Recall, the minimum spanning tree (MST) problem.

#### MST Problem:

• Input: $G=(V,E)$ with $w(e) > 0$  for every $e \in E$
• Output: Tree $T$ of min weight

Note, MST $\in$ NP: Given $G$ and $T$. Run DFS to check $T$ is a tree in $O(n)$ time. Then, run Kruskal’s or Prim’s algorithm to get a MST $T'$ and check that $w(T) = w(T')$.

NP stands for non-deterministic polynomial time these are problems that can be solved in poly-time on a non-deterministic machine. (Such machines are allowed to “guess” at each step, you can view it as an automata and we’re simply asking if there exists a path to the accepting state.)

To summarize the status, we’ve shown:

• P contains:    MST
• NP contains: MST, Knapsack, SAT, K-Coloring, TSP

According to the definition of NP and P at the beginning of the lecture, it is easy to see that P $\subset$ NP. What will happen if P = NP?

• P = NP: If we can verify solutions efficiently, then we can construct solutions efficiently. In other words, verifying a proof is not harder than constructing a proof.
• P $\neq$ NP: There are some search problem cannot be solved in poly time.  These problems are NP-Complete problems, they are the hardest problems in NP in the sense that they are the most difficult search problems to solve.

If P $\neq$ NP, then there is no polynomial time algorithm for some problems in NP, these are the “hardest” problems in the class NP and hence are called NP-complete problems.  The problems Knapsack-search, SAT, k-Colorings, TSP are all NP-complete, and there a ton of other NP-complete problems.
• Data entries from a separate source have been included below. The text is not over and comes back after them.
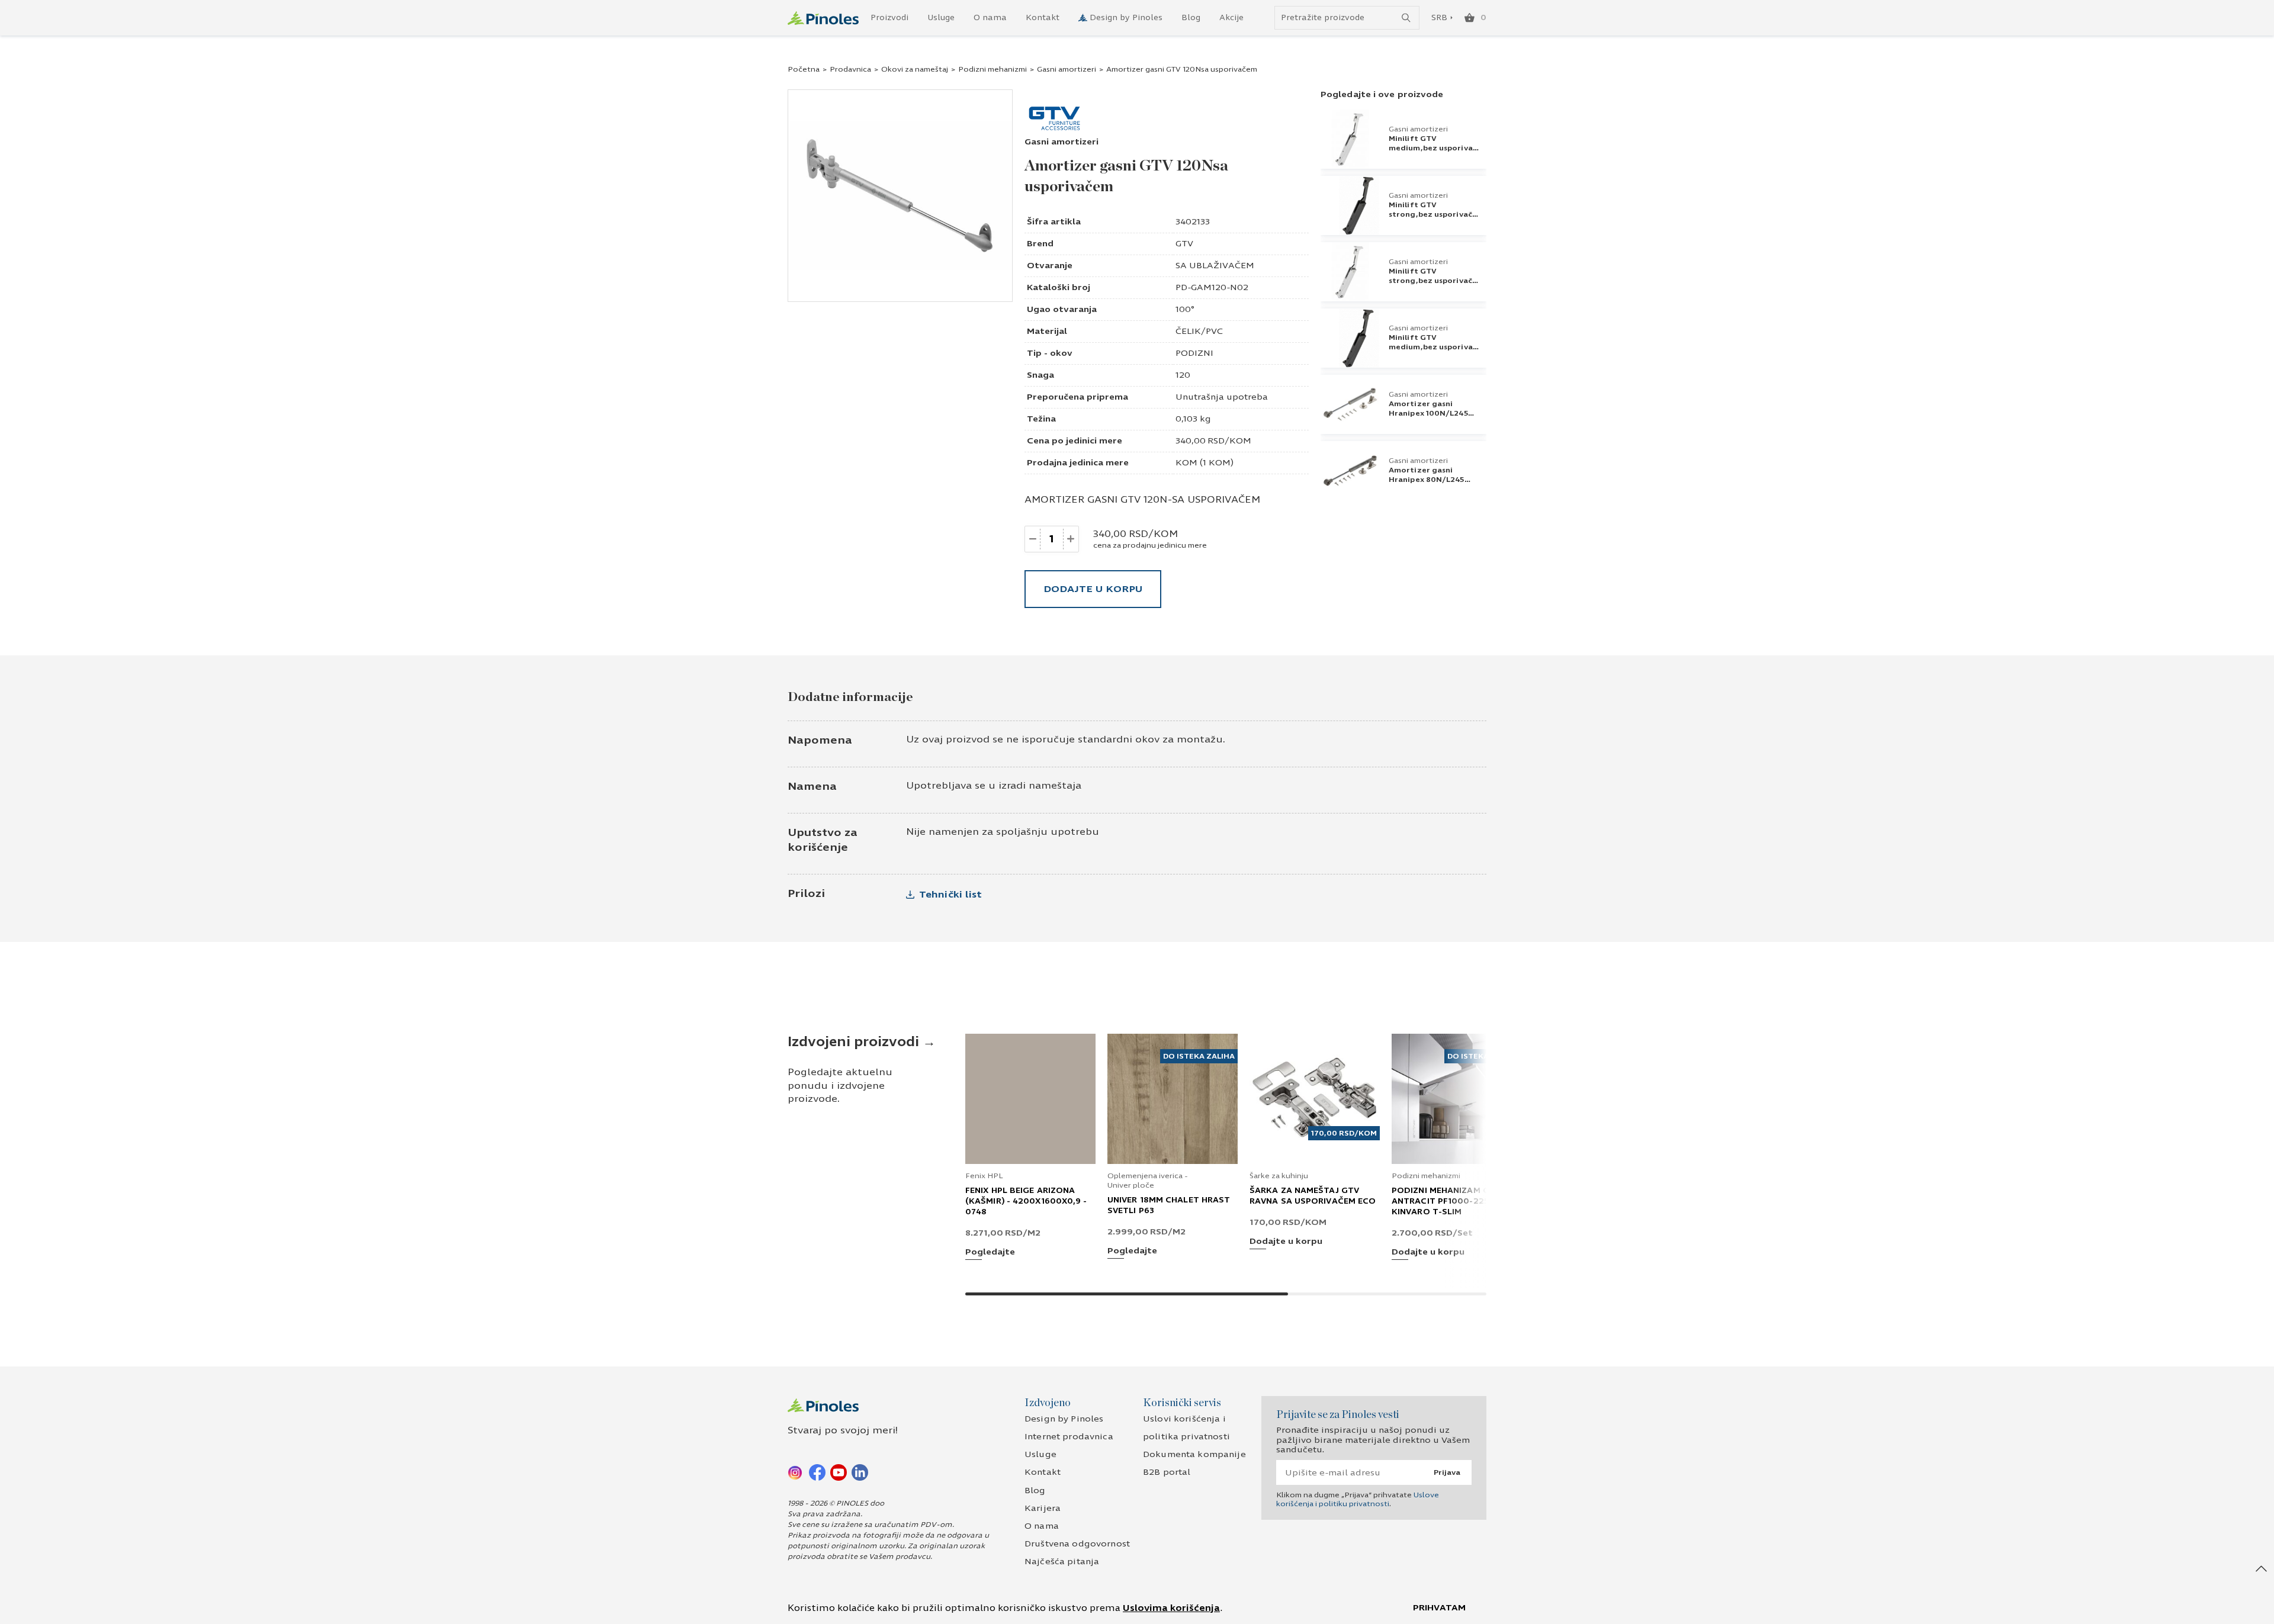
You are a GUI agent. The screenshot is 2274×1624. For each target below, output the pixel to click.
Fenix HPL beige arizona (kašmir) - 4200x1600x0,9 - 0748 (1026, 1201)
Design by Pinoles (1126, 17)
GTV (1184, 244)
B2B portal (1166, 1472)
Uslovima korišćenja (1171, 1608)
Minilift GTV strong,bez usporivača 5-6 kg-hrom (1433, 280)
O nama (990, 17)
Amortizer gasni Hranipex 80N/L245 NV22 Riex (1426, 479)
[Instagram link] (796, 1472)
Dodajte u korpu (1092, 588)
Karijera (1042, 1508)
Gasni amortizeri (1066, 69)
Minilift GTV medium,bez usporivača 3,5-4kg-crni (1435, 347)
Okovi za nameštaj (914, 69)
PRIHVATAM (1439, 1608)
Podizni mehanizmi (992, 69)
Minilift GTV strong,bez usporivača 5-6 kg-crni (1433, 214)
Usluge (941, 17)
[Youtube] (838, 1472)
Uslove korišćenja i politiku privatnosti (1357, 1499)
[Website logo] (823, 18)
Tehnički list (950, 894)
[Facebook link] (817, 1472)
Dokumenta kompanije (1194, 1454)
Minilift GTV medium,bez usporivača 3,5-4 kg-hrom (1435, 148)
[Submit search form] (1406, 18)
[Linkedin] (860, 1472)
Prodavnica (850, 69)
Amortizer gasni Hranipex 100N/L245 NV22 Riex (1428, 413)
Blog (1190, 17)
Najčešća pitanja (1061, 1562)
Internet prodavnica (1068, 1437)
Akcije (1231, 17)
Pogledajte (990, 1252)
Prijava (1447, 1472)
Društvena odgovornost (1077, 1544)
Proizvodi (889, 17)
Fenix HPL (984, 1176)
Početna (804, 69)
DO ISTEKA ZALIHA (1199, 1056)
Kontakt (1042, 17)
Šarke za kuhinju (1279, 1176)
If we can solve one of these NP-Complete problems efficiently, then we can solve all of the rest efficiently.

To show SAT is NP-Complete, we need to prove:

1. SAT $\in$ NP (shown above)
2. For every problem A $\in$ NP, there is a reduction from A to SAT (A $\rightarrow$ SAT): Given a poly-time algorithm for SAT we can use it to get a poly-time algorithm for every problem A $\in$NP.  Thus, SAT is at least as hard as every other problem in NP.

Here we formally the notion of a reduction alluded to in the second part.

#### Definition: Reduction:

Consider a pair of problems A and B, e.g., A = MST, B = SAT or A = 2SAT, B = SCC.

$A \rightarrow B$ (or $A \leq B$) means A reduces to B:
If we can solve B in poly-time then we can use that algorithm for B as a black-box to solve A in poly-time.

Take input I from A:

1. define input f(I) for B
2. run black-box algorithm for B on f(I)
3. Given solution S for f(I) produce solution h(S) and given No for f(I) then output No for I.

Thus to reduce A to B, we need:

1. define f and h
2. prove that if S is a solution for f(I) then h(s) is a solution for I
3. prove that if there is no solution for f(I) then there is no solution for I

#### To prove NP-completeness:

Now we can use reductions to show the second part of the proof of NP-completeness for SAT.  That is, for any problem A in NP, we need to find a reduction from A to SAT.

Suppose we know SAT is NP-Complete somehow, which gives us for every problem A in NP, we have A $\rightarrow$ SAT.

And now we want to show Colorings is NP-Complete. Since we already know Colorings is NP, the remaining thing is to show for every problem A in NP, we have A $\rightarrow$ Colorings.  If we can show SAT $\rightarrow$ Colorings, then we have A $\rightarrow$ SAT $\rightarrow$ Colorings, and hence A $\rightarrow$ Colorings.

In general, if we want to prove a problem such as Colorings is NP-Complete, we need to show:

1. Colorings $\in$ NP
2. Find a known NP-Complete problem B and show that B $\rightarrow$ Colorings.